La squadra al comando dell'azienda era già stata rivoluzionata nel quarto trimestre, quando l'allora co-CEO Jim Balsillie aveva rassegnato le dimissioni insieme al CTO David Yach e al direttore finanziario Jim Rowan. Fra marzo e aprile un discreto numero di alti dirigenti aveva preso la porta o era stato invitato ad andarsene, e la scorsa settimana è stata la volta dello storico responsabile delle vendite globali Patrick Spence.

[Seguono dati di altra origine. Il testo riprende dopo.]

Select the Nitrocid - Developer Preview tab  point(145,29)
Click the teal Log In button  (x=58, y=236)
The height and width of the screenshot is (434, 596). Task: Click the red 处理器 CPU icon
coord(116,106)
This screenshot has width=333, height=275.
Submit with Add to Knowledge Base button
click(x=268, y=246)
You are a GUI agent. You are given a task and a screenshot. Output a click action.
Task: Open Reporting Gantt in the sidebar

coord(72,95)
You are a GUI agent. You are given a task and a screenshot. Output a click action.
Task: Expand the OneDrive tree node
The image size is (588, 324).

Qualche giorno fa girava voce che Heins avesse preso in considerazione la vendita di attività, la formazione di partenariati, la cessione in licenza di brevetti, o anche, nel caso peggiore, la vendita dell'azienda. Un successivo articolo del WSJ aveva tuttavia smentito la maggior parte di queste informazioni. I piani di salvataggio dell'azienda restano quindi sconosciuti, di certo c'è solo che RIM ha bisogno di profitti immediati per restare a galla. L'ultima chance potrebbero essere i BlackBerry 10, che secondo indiscrezioni potrebbero arrivare quest'estate, ma che secondo molti si faranno aspettare fino a ottobre. C'è da sperare che non sia così, perché arriverebbero in concomitanza con il prossimo melafonino di Apple: un concorrente devastante.